A specific linear differential equation on $\mathbb{C}-\{0,1\}$ whose monodromy group represents the fundamental group of $\mathbb{C}-\{0,1\}$ Is there a linear differential equation on $\mathbb{C}$ with singularities at $0$ and $1$ whose monodromy group represents the fundamental group of $\mathbb{C}-\{0,1\}$? If so, can someone give a specific example?
 A: If the word "represents" in the question means "isomorphic to", one can take
the hypergeometric equation: $w''+Qw=0$ with
$$Q(z)=\frac{1}{4z^2}+\frac{1}{4(z-1)^2}-\frac{1}{4z(z-1)}.$$
See Hurwitz-Courant, Ch7, or (with much more detail) Caratheodory, vol. II.
The ratio $f=w_1/w_2$ of two linearly independent solutions of this equation
maps the upper half-plane onto a triangle with all angles $0$. One can normalize
(choose particular solutions $w_1,w_2$) so that this triangle is inscribed in the unit disk. Then the well-known picture (see any course of complex variable) shows that $f$ is the inverse to the universal covering of $C\backslash\{0,1\}$ by the unit
disk. Which implies that the monodromy group is the fundamental group of $C\backslash\{0,1\}$.
EDIT. Written in the standard hypergometric form, the equation is 
$$z(z-1)y''+(1-2z)w'-w/4=0.$$
A: Yes. they exist. The problem breaks up into two steps:
(1) Embed the free group on two generators into $GL_n(\mathbb{C})$; see here or here among many sources.
(2) Find a connection on $\mathbb{CP}^1 \setminus \{ 0,1,\infty \}$ whose monodromy is the embedding from step (1).
Step (2) is always possible, by the Riemann-Hilbert correspondence, but that result is usually highly non-constructive. I write this answer to advertise that step (2) is not bad for $2 \times 2$ matrices.

Let $\theta$ be $\cos^{-1}(1/3)$. Let $A$ and $B$ in $SO(3)$ be rotation by $\theta$ around the $x$ and $z$-axes.

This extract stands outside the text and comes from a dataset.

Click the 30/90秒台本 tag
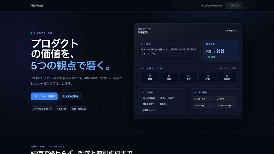This screenshot has height=154, width=274. coord(149,98)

It is standard (see here) that $A$ and $B$ generate a free group.
We'd rather work with the preimages of $A$ and $B$ in the double cover $SU(2) \to SO(3)$. These are
$$X := \begin{pmatrix} e^{i \theta/2} & 0 \\ 0 & e^{-i \theta/2} \end{pmatrix} \qquad Y:=\begin{pmatrix} \cos(\theta/2) & \sin(\theta/2) \\ - \sin(\theta/2) & \cos(\theta/2) \end{pmatrix}.$$
Since $A$ and $B$ generate a free group, so do the preimages $X$ and $Y$.
The great thing about $2 \times 2$ matrices is that $X$ and $Y$ are determined up to simultaneous conjugacy by $Tr(X)$, $Tr(Y)$, $Tr(XY)$, $\det(X)$ and $\det(Y)$. In this case, these are $\cos(\theta/2)$, $\cos(\theta/2)$, $\cos(\phi/2)$, where $\phi$ is an angle I could compute explicitly if I had to, and $1$, $1$. So it is enough to write down an ODE where the monodromy is all determinant $1$, and where the traces of loops around $0$, $1$ and $\infty$ are $\cos(\theta/2)$ and $\cos(\theta/2)$, $\cos(\phi/2)$ respectively.

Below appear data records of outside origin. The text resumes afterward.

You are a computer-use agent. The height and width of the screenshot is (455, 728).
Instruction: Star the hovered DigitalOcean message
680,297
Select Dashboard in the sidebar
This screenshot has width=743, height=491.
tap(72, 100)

To this end, we take our ODE to be $v'(t) = \frac{1}{(2 \pi i) t} Pv + \frac{1}{(2 \pi i)(t-1)} Qv$, where $P$ and $Q$ are $2 \times 2$ constant matrices with eigenvalues $\pm i \theta/2$, $\pm i \theta/2$ such that $P+Q$ has eigenvalues $\pm i \phi/2$. This is not hard to achieve, taking $P = \left( \begin{smallmatrix} i \theta/2 & 0 \\ 0 & -i \theta/2 \end{smallmatrix} \right)$ and $Q = S P S^{-1}$ for $S$ of the form $\left( \begin{smallmatrix} e^{i \alpha} & 0 \\ 0 & e^{-i\alpha} \end{smallmatrix} \right)$ and solving numerically for what $\alpha$ gives $P+Q$ the correct determinant.

That said, this answer is kind of wrong headed. One rarely wants to give a specific embedding of the free group into $SU(2)$; one just wants to know that almost any two generators do it. And, while this method will give you an explicit connection, in general one uses the Riemann-Hilbert correspondence non-constructively and notes that almost any connection will have no relations between the monodromy matrices.